Although this is not the first time that China has needed to renegotiate debts with BRI members, it has never before had to deal with simultaneous debt crises among many partner states. It played no role, for example, in the developing country debt cancellations of the 2000s. But because of the scale of its financing of the BRI, China will be the most exposed creditor by far in the debt crises in the wake of the COVID-19 pandemic.

Renegotiating debts on this larger scale will generate considerable financial and political pressure on Beijing. In its renegotiation of Malaysia’s largest BRI project in 2019, Beijing was able to demonstrate financial flexibility and lighten Kuala Lumpur’s debt burden. However, replicating this approach with numerous countries at once will be financially demanding, and will clash with its goal of domestic financial sustainability. As the IISS report highlights, several domestic economic factors will hamper Beijing’s response to the crisis, including persistent risks in its own financial system, an economic slowdown (which began well before the outbreak of COVID-19), and a growing deficit of dollars. What is more, widespread debt cancellation or rescheduling will only increase domestic skepticism about the BRI, and may constrain China’s ability to give more to its partners in return for less.

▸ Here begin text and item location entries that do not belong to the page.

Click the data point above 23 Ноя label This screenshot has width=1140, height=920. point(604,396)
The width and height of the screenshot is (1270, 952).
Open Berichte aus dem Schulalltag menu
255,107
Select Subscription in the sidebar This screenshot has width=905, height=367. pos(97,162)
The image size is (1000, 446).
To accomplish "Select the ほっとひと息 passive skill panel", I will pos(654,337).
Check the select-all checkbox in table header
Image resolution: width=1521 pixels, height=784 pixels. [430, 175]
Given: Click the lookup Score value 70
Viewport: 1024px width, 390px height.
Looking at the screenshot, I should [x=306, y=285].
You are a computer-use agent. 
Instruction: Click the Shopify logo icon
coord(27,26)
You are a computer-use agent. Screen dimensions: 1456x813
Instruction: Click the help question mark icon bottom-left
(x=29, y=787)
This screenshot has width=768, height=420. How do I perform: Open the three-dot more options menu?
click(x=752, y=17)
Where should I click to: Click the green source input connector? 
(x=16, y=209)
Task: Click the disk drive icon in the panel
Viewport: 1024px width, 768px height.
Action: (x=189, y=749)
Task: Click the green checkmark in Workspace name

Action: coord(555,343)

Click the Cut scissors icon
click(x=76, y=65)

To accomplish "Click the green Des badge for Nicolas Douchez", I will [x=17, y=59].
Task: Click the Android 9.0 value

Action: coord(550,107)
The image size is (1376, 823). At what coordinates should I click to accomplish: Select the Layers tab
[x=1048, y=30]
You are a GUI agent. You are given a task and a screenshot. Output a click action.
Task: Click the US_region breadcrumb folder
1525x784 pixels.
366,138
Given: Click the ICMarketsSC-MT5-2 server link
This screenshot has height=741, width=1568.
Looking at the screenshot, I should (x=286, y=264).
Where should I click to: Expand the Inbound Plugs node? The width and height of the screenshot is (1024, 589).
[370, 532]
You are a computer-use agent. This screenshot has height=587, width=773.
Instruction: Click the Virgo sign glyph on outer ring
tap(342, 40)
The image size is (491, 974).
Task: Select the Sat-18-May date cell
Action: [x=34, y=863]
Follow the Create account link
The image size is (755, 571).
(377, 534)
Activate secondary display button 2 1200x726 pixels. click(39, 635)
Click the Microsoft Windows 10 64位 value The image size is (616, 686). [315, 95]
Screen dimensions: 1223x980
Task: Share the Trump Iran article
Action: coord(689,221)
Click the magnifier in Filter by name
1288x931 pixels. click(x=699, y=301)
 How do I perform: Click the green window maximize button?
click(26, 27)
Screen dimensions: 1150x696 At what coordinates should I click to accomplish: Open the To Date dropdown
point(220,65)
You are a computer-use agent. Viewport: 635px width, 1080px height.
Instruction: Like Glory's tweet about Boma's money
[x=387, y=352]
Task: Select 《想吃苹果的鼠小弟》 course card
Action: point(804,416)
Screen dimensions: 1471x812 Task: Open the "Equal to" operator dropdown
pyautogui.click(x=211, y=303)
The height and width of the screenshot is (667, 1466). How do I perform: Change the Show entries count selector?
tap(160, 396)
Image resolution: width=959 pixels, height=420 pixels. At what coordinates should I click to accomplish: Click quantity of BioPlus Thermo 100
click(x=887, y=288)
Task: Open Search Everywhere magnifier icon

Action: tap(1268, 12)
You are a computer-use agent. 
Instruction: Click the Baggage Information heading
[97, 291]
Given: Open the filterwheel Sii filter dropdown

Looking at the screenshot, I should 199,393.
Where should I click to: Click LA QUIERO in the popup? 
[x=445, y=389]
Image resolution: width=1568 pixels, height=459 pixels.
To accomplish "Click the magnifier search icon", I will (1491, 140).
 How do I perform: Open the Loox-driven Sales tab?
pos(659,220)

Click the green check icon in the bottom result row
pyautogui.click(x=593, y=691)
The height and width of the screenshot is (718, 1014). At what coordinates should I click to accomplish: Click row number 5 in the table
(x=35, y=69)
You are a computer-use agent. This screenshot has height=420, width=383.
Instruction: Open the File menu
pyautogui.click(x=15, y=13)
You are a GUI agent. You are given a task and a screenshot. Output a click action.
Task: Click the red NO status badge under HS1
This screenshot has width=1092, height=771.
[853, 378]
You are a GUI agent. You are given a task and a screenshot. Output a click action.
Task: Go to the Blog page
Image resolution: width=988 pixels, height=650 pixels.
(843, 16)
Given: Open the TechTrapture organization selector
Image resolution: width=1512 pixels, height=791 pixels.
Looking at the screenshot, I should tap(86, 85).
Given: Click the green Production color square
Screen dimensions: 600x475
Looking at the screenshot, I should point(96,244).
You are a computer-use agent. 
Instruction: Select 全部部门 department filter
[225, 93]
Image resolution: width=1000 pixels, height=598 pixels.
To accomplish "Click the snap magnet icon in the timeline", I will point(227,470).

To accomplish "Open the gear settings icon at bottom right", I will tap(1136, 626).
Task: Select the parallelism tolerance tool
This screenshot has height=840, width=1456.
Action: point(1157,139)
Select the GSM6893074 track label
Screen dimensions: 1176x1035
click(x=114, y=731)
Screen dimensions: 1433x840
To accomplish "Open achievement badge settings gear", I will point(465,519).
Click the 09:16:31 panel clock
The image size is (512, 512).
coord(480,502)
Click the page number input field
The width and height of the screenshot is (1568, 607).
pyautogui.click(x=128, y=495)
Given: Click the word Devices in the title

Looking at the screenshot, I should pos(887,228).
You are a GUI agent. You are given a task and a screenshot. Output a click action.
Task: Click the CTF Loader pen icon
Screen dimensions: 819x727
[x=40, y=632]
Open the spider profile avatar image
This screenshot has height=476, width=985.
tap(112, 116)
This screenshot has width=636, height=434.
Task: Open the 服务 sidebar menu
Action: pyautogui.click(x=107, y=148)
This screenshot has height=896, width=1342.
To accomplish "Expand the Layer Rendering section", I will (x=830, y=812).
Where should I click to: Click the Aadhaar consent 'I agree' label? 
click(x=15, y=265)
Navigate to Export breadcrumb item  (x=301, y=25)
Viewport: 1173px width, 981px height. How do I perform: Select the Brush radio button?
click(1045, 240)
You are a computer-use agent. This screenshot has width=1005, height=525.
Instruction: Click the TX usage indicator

A widespread debt crisis will test Beijing’s ability to work with other major creditors – both multilateral development banks and traditional bilateral donors. China is not a member of the Paris Club or London Club groupings of creditor countries and has shown little appetite to date for engaging with other creditors. But, just as in previous large-scale debt relief efforts, a degree of multilateral cooperation will be necessary to resolve debt crises in the wake of the pandemic. After all, China is not the only creditor to BRI countries and the other lenders will want to ensure that the burden of debt relief is shared fairly among them. They will demand more transparency on BRI members’ debts to China, and could require that the terms of China’s loans be brought into line with other states’ if they are to enjoy the same preferential status. If China refuses to cooperate, other creditors will move to ensure that countries will not utilize the benefits of restructuring to repay BRI loans to China. In this circumstance, BRI countries will be much more likely to default on their Chinese loans.

However, China’s geopolitical messaging during the crisis suggests that Beijing retains a strong preference for bilateral rather than multilateral cooperation efforts. Its public diplomacy during the pandemic has aggressively promoted the image of China as the generous provider of medical equipment and expertise to the rest of the world and has contrasted its response with Europe’s and the United States’. Likewise, in the debt arena, Beijing will seek to engage in bilateral restructurings with BRI countries and present itself as a uniquely benevolent partner. This will not endear China to other creditors and will present debtors with a difficult choice. On the one hand, if BRI countries pursue multilateral debt renegotiations, creditors will impose strict limits on their payments to Beijing and this will make independent, bilateral restructuring of debts with China impossible. On the other hand, if BRI countries pursue bilateral negotiations with China, they will struggle to renegotiate their debts with other creditors, leaving the debt crises unresolved both for themselves and for Beijing.

More constructive for China’s longer-term goals would be an alternative approach. The crisis could offer an opportunity for Beijing to accelerate its attempts to secure co-financing of BRI projects, in return for coordination on debt restructuring with other lenders. As the IISS report sets out, Beijing sees co-financing as an answer to the risks of debt unsustainability in BRI projects – a solution that could also be used to shore up projects that, post-pandemic, might otherwise hit the rocks. Whether other creditors will entertain this idea will depend in part on China’s openness to wider cooperation.

Without that cooperation, debt distress along the Belt and Road will be a serious threat to China’s own financial sustainability and to the operations of Chinese companies overseas. The impending crisis may yet reshape the way in which China engages both with its debtors and with other creditors.